Work instruction →
For the material below, return exactly the lines starting at the line containing "The height and width of the screenshot is (412, 640)." and ending at the line containing "Given: Select the Multimode SFP column header", both ends included, and no others.

Input →
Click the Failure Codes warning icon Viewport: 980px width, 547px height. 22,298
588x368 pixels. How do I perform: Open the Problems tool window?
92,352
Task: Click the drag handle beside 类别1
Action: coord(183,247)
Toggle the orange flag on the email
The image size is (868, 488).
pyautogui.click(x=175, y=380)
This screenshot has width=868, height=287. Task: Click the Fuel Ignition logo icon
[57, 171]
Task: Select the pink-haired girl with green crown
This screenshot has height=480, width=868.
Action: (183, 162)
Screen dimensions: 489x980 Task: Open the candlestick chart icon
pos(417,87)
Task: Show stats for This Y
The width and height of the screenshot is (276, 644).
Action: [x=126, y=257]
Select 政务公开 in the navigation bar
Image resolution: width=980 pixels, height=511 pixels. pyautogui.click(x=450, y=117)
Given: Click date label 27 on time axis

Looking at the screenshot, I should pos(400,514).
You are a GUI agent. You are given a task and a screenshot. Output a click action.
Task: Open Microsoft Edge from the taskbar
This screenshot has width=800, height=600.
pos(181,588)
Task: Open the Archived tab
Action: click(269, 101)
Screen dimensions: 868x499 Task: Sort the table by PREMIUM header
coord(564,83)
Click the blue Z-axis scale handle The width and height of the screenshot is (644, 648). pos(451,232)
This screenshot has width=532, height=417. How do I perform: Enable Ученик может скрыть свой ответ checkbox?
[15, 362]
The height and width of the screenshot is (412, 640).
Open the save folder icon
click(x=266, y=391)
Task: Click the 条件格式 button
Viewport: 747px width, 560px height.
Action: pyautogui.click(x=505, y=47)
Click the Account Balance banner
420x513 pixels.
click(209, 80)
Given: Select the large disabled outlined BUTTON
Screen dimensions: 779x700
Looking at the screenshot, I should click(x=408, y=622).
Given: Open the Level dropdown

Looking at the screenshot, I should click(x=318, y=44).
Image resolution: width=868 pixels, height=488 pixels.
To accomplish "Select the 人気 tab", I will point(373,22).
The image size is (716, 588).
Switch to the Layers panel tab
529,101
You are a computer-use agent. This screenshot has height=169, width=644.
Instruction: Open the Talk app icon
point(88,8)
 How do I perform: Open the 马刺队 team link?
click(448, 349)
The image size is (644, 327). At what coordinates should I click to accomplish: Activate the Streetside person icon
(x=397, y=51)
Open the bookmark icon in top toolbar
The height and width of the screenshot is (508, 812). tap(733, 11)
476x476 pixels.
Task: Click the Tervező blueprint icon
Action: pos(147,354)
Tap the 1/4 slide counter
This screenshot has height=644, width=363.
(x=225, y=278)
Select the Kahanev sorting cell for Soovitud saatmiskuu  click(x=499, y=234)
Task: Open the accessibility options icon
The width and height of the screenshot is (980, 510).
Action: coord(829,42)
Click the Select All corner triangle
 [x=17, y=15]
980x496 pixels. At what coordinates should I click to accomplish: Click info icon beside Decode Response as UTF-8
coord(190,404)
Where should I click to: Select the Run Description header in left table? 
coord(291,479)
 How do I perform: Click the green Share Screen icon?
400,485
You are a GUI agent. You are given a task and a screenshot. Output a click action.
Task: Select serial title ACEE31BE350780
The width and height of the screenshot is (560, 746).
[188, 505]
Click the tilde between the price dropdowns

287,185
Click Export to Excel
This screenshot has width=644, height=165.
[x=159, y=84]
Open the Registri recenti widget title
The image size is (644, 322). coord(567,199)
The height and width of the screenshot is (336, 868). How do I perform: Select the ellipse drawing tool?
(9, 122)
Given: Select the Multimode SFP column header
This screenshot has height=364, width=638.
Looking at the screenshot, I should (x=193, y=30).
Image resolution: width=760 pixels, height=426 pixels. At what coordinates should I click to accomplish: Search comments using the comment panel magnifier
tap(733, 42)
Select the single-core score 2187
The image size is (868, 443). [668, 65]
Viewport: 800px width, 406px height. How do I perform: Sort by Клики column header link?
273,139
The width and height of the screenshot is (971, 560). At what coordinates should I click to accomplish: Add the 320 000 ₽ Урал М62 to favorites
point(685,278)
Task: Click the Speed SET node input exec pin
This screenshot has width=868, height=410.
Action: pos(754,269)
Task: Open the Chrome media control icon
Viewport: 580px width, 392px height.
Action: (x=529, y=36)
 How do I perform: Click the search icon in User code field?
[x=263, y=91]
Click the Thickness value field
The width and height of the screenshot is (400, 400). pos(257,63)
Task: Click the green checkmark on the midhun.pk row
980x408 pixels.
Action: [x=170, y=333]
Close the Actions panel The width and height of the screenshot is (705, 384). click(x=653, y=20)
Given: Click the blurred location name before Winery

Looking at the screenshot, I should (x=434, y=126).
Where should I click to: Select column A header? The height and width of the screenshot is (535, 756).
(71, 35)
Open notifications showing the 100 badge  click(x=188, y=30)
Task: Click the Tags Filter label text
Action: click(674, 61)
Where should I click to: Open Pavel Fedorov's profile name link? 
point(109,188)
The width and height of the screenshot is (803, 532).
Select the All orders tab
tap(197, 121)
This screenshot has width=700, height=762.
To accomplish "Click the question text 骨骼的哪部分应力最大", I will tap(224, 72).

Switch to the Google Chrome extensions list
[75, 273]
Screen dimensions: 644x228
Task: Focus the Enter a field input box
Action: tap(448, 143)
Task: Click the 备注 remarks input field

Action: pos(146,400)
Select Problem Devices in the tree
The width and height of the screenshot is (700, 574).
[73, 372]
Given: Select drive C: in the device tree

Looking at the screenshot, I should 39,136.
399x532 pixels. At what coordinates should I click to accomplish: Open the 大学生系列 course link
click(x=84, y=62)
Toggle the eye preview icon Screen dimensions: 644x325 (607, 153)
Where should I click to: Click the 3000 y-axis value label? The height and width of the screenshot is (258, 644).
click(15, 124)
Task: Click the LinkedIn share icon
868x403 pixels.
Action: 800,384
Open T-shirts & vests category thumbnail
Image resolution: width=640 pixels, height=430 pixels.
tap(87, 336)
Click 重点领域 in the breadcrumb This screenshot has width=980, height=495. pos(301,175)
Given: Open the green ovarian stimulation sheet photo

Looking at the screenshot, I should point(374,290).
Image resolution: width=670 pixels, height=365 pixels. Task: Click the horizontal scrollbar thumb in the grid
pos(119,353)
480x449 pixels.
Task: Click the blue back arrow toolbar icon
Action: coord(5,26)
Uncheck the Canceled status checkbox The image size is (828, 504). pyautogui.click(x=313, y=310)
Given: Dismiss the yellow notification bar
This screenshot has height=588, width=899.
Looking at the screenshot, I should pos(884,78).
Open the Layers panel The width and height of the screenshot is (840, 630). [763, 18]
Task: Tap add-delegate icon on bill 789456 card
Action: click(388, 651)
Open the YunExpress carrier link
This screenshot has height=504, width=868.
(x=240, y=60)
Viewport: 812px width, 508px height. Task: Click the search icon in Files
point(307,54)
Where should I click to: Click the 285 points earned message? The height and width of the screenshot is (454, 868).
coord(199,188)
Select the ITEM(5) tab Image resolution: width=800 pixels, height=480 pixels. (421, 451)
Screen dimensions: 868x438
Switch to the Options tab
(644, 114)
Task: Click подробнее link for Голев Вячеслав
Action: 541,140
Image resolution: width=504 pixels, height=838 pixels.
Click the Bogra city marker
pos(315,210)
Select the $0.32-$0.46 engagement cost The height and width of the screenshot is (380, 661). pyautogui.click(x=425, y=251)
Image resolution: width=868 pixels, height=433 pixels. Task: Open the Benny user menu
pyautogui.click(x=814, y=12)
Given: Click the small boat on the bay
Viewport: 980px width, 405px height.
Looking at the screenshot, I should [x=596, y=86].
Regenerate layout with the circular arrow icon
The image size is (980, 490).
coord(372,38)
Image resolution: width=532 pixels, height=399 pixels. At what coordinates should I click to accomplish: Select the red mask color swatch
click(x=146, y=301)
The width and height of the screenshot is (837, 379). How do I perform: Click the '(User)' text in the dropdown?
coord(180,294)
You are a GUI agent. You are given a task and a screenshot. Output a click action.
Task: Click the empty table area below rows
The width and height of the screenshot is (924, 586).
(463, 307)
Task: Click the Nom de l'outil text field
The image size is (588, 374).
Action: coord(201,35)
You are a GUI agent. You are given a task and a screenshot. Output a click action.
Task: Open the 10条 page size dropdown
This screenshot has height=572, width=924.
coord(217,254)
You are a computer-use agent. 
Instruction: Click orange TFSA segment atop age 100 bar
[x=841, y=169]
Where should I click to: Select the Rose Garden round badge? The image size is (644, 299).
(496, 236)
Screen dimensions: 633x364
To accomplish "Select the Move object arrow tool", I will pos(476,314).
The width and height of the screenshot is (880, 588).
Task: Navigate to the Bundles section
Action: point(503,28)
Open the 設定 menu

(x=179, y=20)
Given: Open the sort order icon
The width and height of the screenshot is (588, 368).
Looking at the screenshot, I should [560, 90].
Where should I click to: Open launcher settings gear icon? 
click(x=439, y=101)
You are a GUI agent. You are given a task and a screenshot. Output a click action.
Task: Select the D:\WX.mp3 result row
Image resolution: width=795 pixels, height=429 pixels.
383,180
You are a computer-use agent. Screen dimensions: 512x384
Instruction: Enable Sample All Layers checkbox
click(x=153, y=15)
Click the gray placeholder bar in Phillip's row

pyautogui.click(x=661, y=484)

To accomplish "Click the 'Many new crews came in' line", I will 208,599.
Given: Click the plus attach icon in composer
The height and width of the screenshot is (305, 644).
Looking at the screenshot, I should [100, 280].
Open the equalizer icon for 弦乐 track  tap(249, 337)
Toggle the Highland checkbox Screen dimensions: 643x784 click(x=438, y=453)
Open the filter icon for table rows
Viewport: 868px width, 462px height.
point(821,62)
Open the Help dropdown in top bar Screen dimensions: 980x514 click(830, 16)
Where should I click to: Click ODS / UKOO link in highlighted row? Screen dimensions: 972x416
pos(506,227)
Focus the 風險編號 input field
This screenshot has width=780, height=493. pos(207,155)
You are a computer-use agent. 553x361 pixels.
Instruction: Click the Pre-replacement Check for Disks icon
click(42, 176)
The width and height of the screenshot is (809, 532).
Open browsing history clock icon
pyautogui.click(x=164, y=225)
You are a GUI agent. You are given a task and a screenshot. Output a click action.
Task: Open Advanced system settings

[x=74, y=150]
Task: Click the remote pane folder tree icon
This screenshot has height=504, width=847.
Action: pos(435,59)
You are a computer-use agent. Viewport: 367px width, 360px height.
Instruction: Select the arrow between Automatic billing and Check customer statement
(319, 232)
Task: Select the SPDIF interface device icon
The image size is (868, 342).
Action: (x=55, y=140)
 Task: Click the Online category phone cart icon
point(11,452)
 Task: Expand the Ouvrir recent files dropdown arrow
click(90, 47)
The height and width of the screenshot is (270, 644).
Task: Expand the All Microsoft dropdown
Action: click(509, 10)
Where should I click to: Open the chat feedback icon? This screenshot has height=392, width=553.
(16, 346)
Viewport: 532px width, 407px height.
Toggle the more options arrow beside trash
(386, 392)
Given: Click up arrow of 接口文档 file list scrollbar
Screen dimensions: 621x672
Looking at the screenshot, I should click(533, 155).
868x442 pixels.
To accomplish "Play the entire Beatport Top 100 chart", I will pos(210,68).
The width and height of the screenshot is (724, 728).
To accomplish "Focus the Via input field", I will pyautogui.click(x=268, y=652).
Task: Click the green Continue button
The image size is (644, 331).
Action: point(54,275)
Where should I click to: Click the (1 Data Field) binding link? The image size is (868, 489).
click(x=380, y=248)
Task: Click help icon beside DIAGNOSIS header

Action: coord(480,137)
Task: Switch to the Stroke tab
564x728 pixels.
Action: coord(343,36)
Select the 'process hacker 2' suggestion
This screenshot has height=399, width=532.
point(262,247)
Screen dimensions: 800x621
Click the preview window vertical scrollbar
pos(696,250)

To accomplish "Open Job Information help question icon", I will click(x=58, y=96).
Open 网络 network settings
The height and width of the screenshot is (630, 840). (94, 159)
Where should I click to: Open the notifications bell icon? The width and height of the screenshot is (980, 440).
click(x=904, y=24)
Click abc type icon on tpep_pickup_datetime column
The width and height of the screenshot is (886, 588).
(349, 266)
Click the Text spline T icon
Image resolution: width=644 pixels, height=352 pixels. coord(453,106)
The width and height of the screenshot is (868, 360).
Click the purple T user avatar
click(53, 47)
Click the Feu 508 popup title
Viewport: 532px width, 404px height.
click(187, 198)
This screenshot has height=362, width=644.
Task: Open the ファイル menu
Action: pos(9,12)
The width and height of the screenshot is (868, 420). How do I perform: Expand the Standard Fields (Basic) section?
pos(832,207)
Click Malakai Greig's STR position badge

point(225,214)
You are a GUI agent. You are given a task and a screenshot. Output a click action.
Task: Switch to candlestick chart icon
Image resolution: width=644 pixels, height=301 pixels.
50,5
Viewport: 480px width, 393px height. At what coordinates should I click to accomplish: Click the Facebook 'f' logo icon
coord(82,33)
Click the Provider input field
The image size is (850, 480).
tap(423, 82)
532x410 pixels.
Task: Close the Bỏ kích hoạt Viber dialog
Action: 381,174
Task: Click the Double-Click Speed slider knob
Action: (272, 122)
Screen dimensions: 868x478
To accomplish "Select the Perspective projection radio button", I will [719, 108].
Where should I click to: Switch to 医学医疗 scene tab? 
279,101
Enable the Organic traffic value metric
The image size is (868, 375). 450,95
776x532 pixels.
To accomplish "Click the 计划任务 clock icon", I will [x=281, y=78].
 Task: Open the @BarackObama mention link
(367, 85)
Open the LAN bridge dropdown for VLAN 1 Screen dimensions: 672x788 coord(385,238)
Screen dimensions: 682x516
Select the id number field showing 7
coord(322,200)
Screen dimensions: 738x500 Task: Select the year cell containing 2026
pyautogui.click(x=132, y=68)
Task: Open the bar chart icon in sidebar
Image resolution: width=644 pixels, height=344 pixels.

Worked solution →
The height and width of the screenshot is (412, 640).
Open the save folder icon
click(x=266, y=391)
Task: Click the 条件格式 button
Viewport: 747px width, 560px height.
Action: pyautogui.click(x=505, y=47)
Click the Account Balance banner
420x513 pixels.
click(209, 80)
Given: Select the large disabled outlined BUTTON
Screen dimensions: 779x700
Looking at the screenshot, I should click(x=408, y=622).
Given: Open the Level dropdown

Looking at the screenshot, I should click(x=318, y=44).
Image resolution: width=868 pixels, height=488 pixels.
To accomplish "Select the 人気 tab", I will point(373,22).
The image size is (716, 588).
Switch to the Layers panel tab
529,101
You are a computer-use agent. This screenshot has height=169, width=644.
Instruction: Open the Talk app icon
point(88,8)
 How do I perform: Open the 马刺队 team link?
click(448, 349)
The image size is (644, 327). At what coordinates should I click to accomplish: Activate the Streetside person icon
(x=397, y=51)
Open the bookmark icon in top toolbar
The height and width of the screenshot is (508, 812). tap(733, 11)
476x476 pixels.
Task: Click the Tervező blueprint icon
Action: pos(147,354)
Tap the 1/4 slide counter
This screenshot has height=644, width=363.
(x=225, y=278)
Select the Kahanev sorting cell for Soovitud saatmiskuu  click(x=499, y=234)
Task: Open the accessibility options icon
The width and height of the screenshot is (980, 510).
Action: coord(829,42)
Click the Select All corner triangle
 [x=17, y=15]
980x496 pixels. At what coordinates should I click to accomplish: Click info icon beside Decode Response as UTF-8
coord(190,404)
Where should I click to: Select the Run Description header in left table? 
coord(291,479)
 How do I perform: Click the green Share Screen icon?
400,485
You are a GUI agent. You are given a task and a screenshot. Output a click action.
Task: Select serial title ACEE31BE350780
The width and height of the screenshot is (560, 746).
[188, 505]
Click the tilde between the price dropdowns

287,185
Click Export to Excel
This screenshot has width=644, height=165.
[x=159, y=84]
Open the Registri recenti widget title
The image size is (644, 322). coord(567,199)
The height and width of the screenshot is (336, 868). How do I perform: Select the ellipse drawing tool?
(9, 122)
Given: Select the Multimode SFP column header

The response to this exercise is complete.